(Click-target data)
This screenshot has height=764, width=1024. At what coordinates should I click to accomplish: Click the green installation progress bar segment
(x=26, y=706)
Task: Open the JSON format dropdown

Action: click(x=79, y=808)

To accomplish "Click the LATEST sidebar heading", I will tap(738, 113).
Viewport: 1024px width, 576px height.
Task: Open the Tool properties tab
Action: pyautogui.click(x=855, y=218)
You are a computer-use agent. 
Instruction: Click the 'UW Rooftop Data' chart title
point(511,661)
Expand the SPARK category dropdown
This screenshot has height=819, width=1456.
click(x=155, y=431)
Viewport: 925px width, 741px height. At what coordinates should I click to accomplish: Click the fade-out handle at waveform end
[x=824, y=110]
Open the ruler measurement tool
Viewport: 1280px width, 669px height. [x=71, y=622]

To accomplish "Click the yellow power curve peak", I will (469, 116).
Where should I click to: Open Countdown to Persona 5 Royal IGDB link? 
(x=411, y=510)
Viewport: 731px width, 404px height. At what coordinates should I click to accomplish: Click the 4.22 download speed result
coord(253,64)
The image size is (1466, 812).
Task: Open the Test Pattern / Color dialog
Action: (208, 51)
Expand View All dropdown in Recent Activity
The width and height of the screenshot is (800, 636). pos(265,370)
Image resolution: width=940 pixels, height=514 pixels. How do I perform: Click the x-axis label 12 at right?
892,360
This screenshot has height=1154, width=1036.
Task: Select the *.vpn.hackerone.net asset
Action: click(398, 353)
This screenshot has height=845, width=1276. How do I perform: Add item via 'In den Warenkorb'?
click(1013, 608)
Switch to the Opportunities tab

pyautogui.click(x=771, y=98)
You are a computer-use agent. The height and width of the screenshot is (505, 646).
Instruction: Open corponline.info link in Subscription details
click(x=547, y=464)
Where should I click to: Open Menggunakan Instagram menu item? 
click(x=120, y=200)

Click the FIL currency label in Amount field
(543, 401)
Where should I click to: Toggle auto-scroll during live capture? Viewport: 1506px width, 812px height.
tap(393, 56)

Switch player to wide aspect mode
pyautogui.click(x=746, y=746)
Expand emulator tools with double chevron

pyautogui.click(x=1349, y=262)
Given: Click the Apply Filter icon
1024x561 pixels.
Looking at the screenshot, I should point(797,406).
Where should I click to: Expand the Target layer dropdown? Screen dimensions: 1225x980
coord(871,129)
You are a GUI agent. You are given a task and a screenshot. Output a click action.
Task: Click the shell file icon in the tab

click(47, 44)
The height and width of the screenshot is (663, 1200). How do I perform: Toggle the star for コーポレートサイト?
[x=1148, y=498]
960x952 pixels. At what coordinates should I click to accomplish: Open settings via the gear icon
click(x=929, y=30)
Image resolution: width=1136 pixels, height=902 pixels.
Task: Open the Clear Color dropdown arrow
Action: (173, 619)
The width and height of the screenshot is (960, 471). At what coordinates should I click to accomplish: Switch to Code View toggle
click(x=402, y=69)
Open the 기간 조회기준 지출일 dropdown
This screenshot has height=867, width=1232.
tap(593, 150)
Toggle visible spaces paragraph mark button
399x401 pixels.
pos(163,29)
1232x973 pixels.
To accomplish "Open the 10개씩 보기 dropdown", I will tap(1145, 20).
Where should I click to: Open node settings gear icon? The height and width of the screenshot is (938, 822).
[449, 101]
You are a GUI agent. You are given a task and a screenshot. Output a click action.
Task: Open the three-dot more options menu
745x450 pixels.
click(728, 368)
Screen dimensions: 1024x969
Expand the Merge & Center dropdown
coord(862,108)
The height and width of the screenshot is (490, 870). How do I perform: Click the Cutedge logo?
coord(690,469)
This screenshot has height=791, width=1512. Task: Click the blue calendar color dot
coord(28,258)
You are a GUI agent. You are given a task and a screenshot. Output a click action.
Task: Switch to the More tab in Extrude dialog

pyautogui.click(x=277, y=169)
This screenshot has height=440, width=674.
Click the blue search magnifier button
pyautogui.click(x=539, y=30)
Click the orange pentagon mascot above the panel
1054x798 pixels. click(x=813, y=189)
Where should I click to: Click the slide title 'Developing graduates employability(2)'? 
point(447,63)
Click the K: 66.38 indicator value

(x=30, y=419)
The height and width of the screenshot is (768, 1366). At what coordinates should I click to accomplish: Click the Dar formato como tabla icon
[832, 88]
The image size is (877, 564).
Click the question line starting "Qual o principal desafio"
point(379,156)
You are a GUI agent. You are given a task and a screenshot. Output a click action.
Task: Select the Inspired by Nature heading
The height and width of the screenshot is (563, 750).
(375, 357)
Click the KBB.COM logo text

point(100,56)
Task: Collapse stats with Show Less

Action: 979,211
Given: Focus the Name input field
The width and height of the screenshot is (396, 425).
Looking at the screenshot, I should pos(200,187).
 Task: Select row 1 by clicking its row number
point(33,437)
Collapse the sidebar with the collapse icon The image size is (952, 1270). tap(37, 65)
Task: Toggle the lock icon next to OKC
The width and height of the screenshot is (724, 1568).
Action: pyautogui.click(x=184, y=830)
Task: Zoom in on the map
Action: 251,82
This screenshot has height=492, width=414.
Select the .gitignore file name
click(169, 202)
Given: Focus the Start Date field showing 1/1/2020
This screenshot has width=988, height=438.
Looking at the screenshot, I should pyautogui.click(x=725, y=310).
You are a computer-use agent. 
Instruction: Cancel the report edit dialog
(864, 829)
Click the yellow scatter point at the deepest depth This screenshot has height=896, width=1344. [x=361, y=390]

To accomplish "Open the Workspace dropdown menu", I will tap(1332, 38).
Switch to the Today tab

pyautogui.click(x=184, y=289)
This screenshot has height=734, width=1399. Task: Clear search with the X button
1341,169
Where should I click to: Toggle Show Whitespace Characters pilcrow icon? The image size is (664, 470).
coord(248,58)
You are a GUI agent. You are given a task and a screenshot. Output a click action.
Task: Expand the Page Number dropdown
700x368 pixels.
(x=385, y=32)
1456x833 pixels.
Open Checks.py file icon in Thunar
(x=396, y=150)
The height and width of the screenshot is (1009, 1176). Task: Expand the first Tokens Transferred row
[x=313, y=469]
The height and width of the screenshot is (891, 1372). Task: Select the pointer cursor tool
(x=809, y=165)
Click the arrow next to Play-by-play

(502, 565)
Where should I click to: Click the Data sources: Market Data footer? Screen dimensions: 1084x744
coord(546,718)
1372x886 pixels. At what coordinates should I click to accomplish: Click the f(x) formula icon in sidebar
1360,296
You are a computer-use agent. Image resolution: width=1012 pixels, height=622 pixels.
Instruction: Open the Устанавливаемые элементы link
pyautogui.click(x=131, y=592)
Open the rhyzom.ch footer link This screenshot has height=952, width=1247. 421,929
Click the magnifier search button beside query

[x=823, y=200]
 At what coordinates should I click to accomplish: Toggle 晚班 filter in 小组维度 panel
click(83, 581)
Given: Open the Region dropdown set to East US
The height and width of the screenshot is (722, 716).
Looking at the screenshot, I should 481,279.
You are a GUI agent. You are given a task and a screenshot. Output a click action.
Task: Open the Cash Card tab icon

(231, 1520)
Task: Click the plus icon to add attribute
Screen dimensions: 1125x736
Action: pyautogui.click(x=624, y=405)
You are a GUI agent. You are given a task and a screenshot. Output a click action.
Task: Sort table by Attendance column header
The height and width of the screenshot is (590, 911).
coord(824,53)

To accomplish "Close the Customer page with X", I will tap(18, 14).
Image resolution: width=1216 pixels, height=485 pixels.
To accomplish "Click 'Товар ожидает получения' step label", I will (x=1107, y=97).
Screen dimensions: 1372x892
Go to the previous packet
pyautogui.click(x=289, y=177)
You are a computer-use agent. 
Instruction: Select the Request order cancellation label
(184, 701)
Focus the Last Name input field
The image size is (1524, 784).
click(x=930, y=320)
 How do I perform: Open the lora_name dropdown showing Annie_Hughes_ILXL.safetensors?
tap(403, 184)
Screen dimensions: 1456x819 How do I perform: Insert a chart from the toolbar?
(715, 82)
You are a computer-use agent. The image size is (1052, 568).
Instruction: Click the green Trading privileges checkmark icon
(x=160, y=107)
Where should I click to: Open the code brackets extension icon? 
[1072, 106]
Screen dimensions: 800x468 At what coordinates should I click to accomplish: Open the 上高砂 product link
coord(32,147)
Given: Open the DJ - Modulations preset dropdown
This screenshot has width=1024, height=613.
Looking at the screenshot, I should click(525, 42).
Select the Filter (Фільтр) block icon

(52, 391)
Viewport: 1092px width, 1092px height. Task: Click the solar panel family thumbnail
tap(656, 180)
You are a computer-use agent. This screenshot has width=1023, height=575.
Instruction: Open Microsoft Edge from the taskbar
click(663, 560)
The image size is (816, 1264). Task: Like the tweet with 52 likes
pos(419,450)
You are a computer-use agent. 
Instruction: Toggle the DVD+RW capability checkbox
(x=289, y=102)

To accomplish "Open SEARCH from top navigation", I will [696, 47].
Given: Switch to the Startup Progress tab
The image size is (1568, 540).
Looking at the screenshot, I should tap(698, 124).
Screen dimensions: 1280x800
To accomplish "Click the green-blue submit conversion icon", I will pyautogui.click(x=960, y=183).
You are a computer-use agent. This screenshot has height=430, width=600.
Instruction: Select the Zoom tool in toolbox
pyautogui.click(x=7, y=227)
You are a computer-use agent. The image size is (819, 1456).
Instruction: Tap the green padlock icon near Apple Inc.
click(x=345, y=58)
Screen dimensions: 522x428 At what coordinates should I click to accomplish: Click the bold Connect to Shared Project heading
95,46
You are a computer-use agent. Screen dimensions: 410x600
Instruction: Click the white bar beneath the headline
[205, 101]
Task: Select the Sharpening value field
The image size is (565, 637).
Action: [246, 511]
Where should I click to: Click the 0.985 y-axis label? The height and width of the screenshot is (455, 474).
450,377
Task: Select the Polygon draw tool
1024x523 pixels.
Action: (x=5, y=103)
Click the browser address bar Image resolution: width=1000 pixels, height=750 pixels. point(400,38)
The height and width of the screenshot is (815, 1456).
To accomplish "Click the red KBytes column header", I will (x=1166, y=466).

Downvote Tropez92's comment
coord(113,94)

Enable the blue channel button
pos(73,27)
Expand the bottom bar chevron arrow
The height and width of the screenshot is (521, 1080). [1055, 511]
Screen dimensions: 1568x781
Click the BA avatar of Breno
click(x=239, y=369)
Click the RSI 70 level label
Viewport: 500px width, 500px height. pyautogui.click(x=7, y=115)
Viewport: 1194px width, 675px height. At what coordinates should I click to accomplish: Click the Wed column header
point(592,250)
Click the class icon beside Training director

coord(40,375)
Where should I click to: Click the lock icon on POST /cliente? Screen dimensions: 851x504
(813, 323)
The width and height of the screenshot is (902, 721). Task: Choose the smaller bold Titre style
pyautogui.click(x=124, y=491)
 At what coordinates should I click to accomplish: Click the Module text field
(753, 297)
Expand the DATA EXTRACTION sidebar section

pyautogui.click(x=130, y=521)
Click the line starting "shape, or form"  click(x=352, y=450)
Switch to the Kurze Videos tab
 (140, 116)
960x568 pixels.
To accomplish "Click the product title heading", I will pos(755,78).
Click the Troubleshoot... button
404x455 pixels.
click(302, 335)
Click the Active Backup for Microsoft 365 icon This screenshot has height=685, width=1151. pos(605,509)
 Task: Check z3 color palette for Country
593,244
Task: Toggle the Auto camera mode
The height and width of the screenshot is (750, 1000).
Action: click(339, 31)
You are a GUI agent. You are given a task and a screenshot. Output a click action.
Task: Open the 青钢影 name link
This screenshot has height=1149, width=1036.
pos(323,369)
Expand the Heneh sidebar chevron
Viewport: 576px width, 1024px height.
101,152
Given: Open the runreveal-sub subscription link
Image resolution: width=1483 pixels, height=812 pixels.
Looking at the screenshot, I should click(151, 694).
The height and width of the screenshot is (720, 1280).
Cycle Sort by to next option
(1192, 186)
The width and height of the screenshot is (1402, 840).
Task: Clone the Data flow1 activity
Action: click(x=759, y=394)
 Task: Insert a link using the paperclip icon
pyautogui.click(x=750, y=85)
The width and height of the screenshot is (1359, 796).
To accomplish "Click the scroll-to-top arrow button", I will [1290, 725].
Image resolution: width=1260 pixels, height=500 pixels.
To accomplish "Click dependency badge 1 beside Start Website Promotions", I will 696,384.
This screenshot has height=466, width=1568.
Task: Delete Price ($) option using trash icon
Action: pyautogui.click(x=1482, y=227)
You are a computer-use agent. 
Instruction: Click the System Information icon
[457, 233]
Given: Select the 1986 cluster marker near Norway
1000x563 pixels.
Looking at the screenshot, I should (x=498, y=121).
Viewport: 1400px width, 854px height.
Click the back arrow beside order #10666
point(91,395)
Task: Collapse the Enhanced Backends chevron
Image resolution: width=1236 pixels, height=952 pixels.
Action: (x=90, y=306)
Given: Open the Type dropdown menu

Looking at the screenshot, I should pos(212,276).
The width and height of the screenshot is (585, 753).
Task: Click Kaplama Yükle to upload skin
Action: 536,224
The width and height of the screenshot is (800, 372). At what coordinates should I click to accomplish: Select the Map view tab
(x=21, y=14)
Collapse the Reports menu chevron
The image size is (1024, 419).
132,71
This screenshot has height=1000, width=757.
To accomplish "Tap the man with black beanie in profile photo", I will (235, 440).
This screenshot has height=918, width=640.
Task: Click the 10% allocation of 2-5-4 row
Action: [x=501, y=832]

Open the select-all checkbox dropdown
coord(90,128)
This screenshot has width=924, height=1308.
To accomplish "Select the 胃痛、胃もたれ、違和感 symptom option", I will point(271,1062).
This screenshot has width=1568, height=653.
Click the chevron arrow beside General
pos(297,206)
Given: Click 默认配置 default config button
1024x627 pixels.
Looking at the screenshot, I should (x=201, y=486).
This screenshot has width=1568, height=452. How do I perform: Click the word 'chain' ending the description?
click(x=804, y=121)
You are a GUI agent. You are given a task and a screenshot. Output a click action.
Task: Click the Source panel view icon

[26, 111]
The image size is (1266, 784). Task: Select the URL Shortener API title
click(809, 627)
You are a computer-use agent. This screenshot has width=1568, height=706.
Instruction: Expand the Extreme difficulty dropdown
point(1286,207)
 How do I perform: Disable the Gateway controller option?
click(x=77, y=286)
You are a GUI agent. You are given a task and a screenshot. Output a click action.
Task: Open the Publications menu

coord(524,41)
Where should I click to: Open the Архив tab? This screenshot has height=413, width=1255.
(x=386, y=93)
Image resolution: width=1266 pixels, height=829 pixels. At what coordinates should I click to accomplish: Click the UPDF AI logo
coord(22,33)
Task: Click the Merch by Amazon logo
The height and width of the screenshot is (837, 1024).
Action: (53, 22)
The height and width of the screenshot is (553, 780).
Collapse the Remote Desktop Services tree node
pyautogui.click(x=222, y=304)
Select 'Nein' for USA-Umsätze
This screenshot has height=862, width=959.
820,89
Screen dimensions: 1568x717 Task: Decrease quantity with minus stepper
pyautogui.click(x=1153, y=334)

Task to complete:
Rewrite the listing from the line with "Screen dimensions: 1568x781" up to and including the line with "click(302, 335)", renaming "Kurze Videos" to "Short Videos" and leaving everything else unchanged.

Correct output:
Screen dimensions: 1568x781
Click the BA avatar of Breno
click(x=239, y=369)
Click the RSI 70 level label
Viewport: 500px width, 500px height. pyautogui.click(x=7, y=115)
Viewport: 1194px width, 675px height. At what coordinates should I click to accomplish: Click the Wed column header
point(592,250)
Click the class icon beside Training director

coord(40,375)
Where should I click to: Click the lock icon on POST /cliente? Screen dimensions: 851x504
(813, 323)
The width and height of the screenshot is (902, 721). Task: Choose the smaller bold Titre style
pyautogui.click(x=124, y=491)
 At what coordinates should I click to accomplish: Click the Module text field
(753, 297)
Expand the DATA EXTRACTION sidebar section

pyautogui.click(x=130, y=521)
Click the line starting "shape, or form"  click(x=352, y=450)
Switch to the Short Videos tab
 (140, 116)
960x568 pixels.
To accomplish "Click the product title heading", I will pos(755,78).
Click the Troubleshoot... button
404x455 pixels.
click(302, 335)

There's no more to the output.